ノーベル化学賞を受賞したのはエマニュエル・シャルパンティエで、現在51歳、ドイツ・ベルリンにマックル・プランク感染生物学研究所を設立し、所長を務めています。
アメリカ人のカリフォルニア大学バークレー校教授ジェニファー・ダウドナさんと一緒に受賞しました。
2012年にゲノムと呼ばれる遺伝子情報を、分子のはさみで切断し、遺伝子情報を取り除いたり、入れ替えたりすることで、遺伝子情報を書き換える技術を開発しました。

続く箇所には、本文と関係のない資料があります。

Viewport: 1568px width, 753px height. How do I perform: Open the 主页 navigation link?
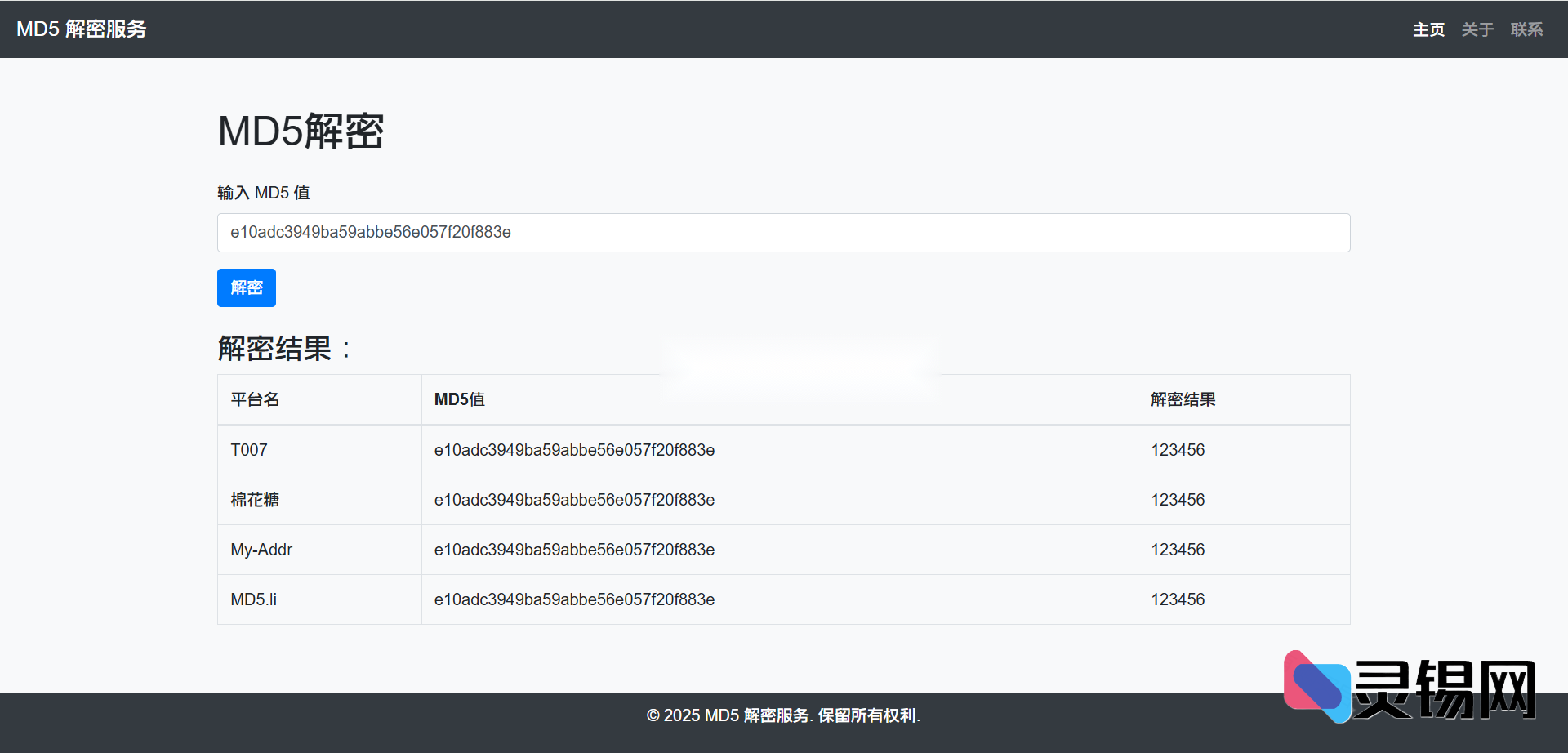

ゲノム編集の画期的な手法を開発は、欠陥のある遺伝子をカットして健康な遺伝子と入れ替えることが出来るようになりました。遺伝子疾患の治療法の開発や植物の抵抗力強化をする事が出来ます。
既に医療分野でも血液疾患の患者に対して成功例がありガンの治療法にも使われています。また、環境に強い抵抗力のある植物を開発することが出来るとされています。
しかし、倫理的な問題もはらんでいます。既に中国では胎児の遺伝情報が書き換えられたことがあり、人が実験材料になる可能性があります。遺伝子操作された植物の汚染問題も既に問題となっています。
ゲノム編集の手法はシャルパンティエさん達が開発したCRISPR-Cas9以外にもいくつかありますが、とても容易でスピードも速く、安価で行えるのです。コストとスピードが速いことでゲノム編集の研究が急速に進むことになりました。
このCRISPR-Cas9に関しては、数年前に大きな特許争いが起きていました。
エマニュエル・シャルパンティエとジェニファー・ダウドナの共同研究で生まれた2012年の論文では、何のDNAが明記されていませんでした。この論文を参照したとされるブロード研究所(ハーバードとMITの共同研究機関)のフェン・ジャン(中国出身)がこの技術を人間の細胞などへの応用が可能である事を実証しました。
結局3人に特許が認められ3人はそれぞれベンチャー企業を立ち上げ上場しています。裁判にかかった費用も総額20億円とも言われますが、特許料も一時金で100億、企業の時価総額も数千億円ともいわれています。
エマニュエル・シャルパンティエとジェニファー・ダウドナの共同研究も、さらに元の基礎研究が存在します。1986年の石野良純九州大学教授の論文です。ゲノム編集のルーツとも呼ばれています。ノーベル賞もどこに焦点を当てるかで受賞者が変わってしまうのですね。